この1年で、北米や欧州の政府は、衰退する国内のチップ産業を立て直すことで、脆弱なサプライチェーンへのリスクを軽減する取り組みを始めた。また、ロイター通信によると、インド政府は、国内に半導体工場を建設する半導体メーカーに対し、10億米ドルの現金によるインセンティブを提供する計画だという。
バイデン大統領が提案した金額は、米国がチップ製造の“ゲーム”に復帰するために必要な金額には、恐らくまだ足りないだろう。IC Insightsのプレジデントを務めるBill McClean氏によると、成功のチャンスを高めるには、政府が少なくとも年間300億米ドルを5年以上にわたり支出する必要があるという。
TSMCのチェアマンであるMark Liu氏は、世界各国の政府が国内の半導体サプライチェーンの構築に取り組むことは、製造能力の過剰を招き、収益性を低下させる可能性があると指摘している。

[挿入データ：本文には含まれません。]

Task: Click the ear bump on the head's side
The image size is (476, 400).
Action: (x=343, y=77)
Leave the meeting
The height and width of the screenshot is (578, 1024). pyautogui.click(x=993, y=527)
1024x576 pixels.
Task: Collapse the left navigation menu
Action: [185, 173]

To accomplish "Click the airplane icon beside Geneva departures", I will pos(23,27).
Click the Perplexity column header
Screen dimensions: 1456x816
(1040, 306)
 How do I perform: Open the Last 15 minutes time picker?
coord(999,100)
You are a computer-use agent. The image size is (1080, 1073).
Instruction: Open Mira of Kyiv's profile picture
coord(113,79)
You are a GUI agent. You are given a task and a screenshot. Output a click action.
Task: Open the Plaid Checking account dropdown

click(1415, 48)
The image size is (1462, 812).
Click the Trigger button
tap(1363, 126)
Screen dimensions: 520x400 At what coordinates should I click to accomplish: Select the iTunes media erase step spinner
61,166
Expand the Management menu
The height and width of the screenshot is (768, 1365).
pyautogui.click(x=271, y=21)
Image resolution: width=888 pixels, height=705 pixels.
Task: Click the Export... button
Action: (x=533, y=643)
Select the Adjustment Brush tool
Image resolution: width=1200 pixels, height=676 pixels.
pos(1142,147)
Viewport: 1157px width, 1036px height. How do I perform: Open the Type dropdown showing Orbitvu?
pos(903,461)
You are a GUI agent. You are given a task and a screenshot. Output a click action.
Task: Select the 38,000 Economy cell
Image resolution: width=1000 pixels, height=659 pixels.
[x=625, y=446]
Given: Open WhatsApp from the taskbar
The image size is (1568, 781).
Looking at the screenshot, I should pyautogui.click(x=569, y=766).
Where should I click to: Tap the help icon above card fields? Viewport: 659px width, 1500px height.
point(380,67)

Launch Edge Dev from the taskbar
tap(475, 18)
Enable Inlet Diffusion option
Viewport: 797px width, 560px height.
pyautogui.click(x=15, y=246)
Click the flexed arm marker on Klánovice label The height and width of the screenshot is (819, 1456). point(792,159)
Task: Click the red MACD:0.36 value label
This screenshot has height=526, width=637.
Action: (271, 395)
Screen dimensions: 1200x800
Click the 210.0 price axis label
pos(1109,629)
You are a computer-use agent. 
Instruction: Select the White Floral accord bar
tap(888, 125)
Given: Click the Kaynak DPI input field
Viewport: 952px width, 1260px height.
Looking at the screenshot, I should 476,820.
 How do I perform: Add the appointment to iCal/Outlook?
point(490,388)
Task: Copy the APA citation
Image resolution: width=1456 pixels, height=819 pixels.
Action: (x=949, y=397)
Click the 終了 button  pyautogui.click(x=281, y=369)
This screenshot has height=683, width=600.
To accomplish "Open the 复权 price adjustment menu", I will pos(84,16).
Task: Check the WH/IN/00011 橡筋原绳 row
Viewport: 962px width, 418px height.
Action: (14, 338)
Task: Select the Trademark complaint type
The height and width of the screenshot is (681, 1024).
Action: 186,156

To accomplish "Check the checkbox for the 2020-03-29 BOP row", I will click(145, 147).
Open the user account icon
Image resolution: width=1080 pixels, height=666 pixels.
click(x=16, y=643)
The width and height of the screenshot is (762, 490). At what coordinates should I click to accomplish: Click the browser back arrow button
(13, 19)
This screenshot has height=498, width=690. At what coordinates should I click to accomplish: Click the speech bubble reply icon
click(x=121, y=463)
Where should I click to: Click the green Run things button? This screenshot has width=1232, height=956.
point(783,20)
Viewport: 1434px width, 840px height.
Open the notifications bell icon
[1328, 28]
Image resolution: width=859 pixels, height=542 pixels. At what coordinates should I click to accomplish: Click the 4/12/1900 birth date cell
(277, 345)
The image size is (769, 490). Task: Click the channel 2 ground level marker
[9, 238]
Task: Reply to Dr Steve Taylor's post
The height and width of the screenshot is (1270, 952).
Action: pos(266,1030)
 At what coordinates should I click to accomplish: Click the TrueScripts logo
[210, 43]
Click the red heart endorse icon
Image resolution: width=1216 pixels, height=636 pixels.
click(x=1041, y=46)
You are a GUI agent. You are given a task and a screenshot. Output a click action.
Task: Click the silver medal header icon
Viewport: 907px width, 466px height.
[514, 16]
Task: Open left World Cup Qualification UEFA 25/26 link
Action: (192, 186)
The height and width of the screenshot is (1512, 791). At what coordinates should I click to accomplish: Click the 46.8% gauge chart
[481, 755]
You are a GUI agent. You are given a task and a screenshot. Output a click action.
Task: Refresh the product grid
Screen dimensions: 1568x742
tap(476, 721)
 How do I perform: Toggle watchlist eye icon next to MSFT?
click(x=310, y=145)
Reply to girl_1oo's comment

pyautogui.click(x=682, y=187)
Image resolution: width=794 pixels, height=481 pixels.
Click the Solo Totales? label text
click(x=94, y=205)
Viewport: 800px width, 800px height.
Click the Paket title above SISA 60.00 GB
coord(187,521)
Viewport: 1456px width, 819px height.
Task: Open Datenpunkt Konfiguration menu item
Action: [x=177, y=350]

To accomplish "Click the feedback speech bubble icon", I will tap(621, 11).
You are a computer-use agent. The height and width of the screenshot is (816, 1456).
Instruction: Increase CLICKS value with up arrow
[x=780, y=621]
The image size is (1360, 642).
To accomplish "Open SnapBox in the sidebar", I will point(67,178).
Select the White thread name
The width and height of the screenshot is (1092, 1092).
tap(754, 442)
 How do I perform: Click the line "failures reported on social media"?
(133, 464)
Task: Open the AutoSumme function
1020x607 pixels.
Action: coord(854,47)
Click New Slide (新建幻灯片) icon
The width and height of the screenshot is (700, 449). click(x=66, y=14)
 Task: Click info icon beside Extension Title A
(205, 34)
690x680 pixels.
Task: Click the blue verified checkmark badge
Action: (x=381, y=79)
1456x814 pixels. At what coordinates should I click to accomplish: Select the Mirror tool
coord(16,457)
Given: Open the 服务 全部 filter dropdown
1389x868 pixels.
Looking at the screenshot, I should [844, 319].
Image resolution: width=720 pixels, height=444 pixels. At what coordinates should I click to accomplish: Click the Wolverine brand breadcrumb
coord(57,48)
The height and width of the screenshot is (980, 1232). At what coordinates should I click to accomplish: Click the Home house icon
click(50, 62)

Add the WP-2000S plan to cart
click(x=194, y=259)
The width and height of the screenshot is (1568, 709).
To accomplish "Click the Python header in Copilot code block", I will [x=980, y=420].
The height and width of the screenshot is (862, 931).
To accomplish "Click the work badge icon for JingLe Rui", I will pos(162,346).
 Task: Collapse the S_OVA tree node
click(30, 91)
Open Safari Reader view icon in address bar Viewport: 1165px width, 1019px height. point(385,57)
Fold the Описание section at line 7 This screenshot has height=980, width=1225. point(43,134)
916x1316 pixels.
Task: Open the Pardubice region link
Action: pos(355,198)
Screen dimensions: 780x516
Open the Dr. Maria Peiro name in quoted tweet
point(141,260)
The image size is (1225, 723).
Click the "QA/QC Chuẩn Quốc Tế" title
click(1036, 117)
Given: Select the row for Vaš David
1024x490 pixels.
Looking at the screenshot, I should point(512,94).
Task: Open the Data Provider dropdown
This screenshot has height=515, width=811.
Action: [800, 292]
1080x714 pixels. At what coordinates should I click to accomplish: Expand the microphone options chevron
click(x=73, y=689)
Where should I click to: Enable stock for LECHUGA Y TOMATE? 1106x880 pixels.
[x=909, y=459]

台湾半導体工業会(Taiwan Semiconductor Industry)の会長も務めるLiu氏は、2021年3月に台湾で開催されたイベントで、チップ生産の自給率を高めるための世界的な取り組みは「経済的に非現実的だ」との見解を述べた。
Nikkei Asiaの報道によると、Liu氏は「全ての主要国が、インフラ向けや軍事/防衛向けのチップを国内で製造したがるのは理にかなっているが、サプライチェーンを全て国内に回帰させ、完全に自給しようとするのは全く効率的ではない。追加した生産能力は、利益を生まない生産能力になりかねない」と述べたという。
米政府は民間企業と協力してチップ生産を再開する必要があるが、現時点では、TSMCやSamsungが米国や欧州に投資することを奨励する形で支援するのか、国内メーカーに資金を提供するのか、あるいは両方のアプローチを組み合わせて支援するのかは、明らかでない。SamsungとTSMCは、政府のインセンティブを働きかける一方で、米国への投資を増やす計画を発表している。